• EXERCISE: Your answer must be the lines from the one holding "Select the lower transformer winding coil" through the final line of the entries below, copied exactly, with no pictures.

** DATA FOR THIS EXERCISE follows **

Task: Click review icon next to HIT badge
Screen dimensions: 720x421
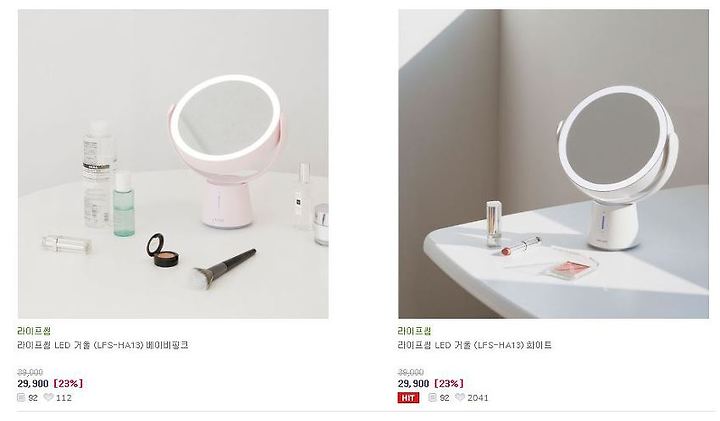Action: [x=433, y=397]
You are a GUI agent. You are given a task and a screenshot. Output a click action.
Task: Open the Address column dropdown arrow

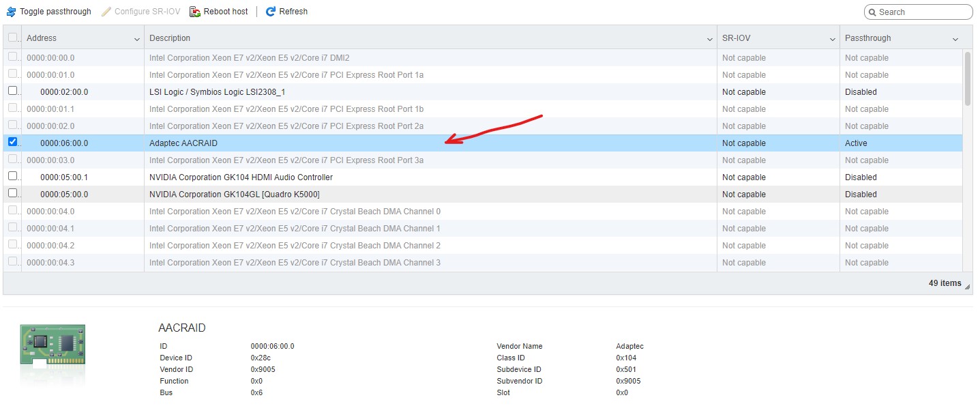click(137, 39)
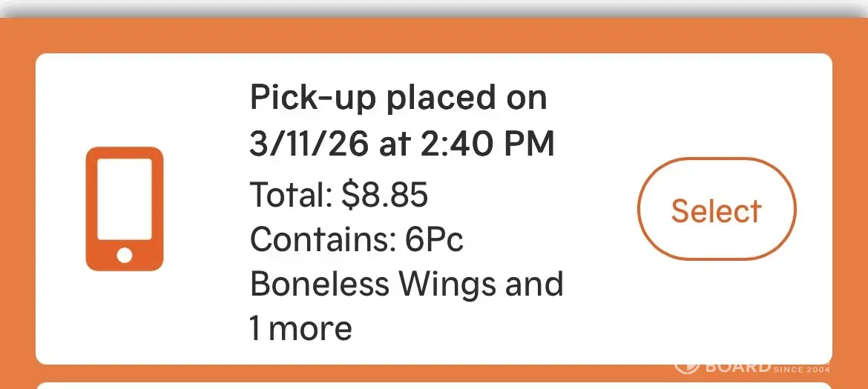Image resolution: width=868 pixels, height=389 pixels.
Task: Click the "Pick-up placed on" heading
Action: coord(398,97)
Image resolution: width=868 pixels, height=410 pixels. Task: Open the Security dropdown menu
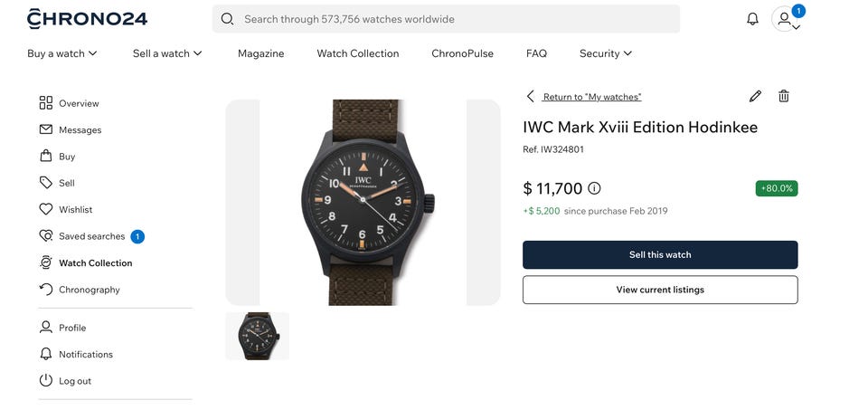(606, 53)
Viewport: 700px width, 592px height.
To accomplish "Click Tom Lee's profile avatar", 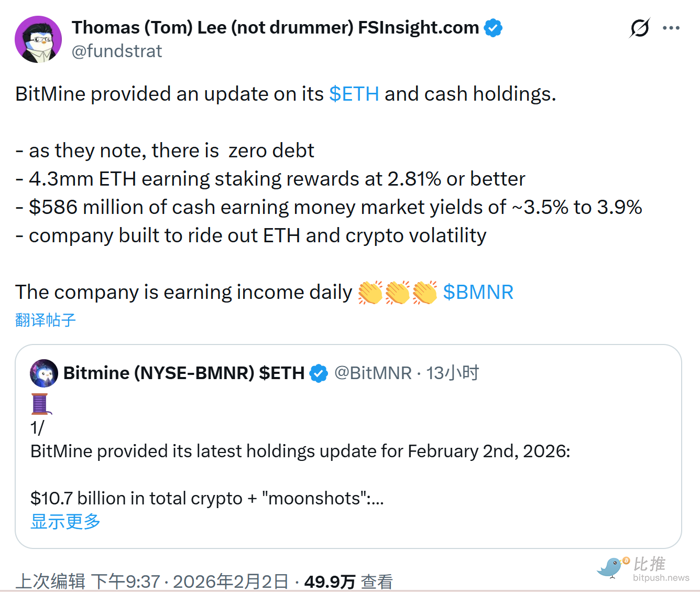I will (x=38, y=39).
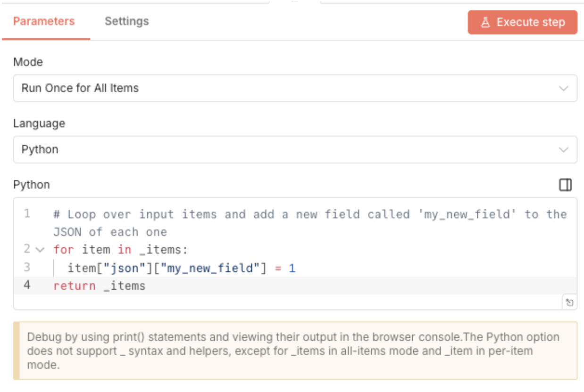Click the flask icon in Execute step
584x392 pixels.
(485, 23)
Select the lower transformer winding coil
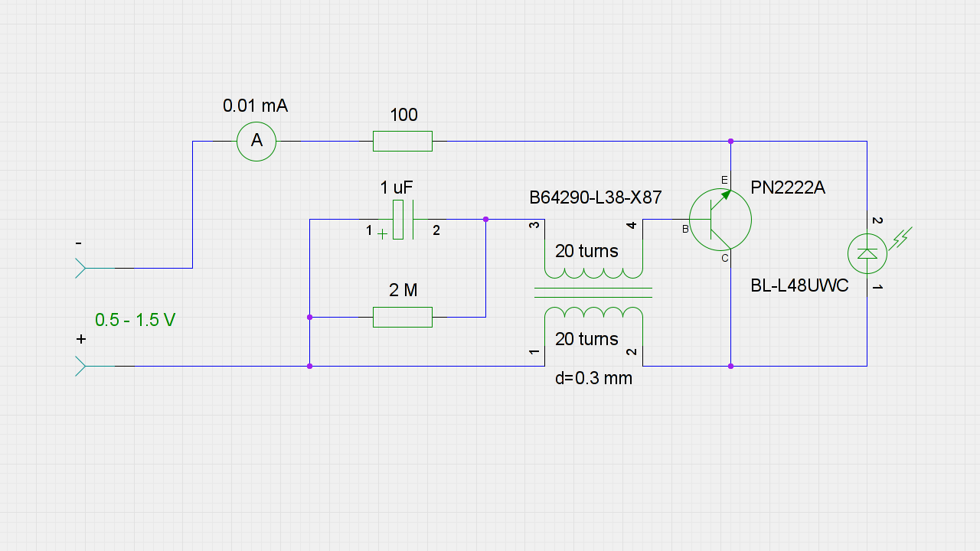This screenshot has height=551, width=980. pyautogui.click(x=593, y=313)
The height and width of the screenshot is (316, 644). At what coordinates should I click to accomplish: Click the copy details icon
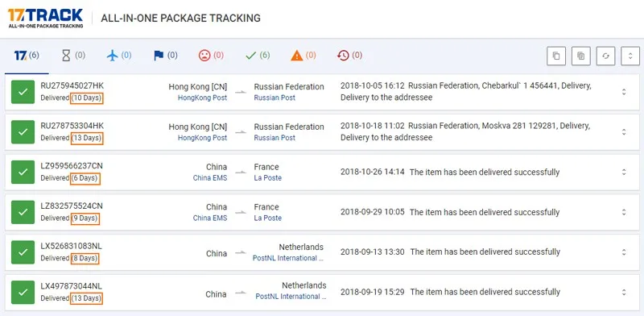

** End of DATA FOR THIS EXERCISE **

• YOUR SOLUTION:
Select the lower transformer winding coil
This screenshot has height=551, width=980. pyautogui.click(x=593, y=313)
The height and width of the screenshot is (316, 644). At what coordinates should I click to accomplish: Click the copy details icon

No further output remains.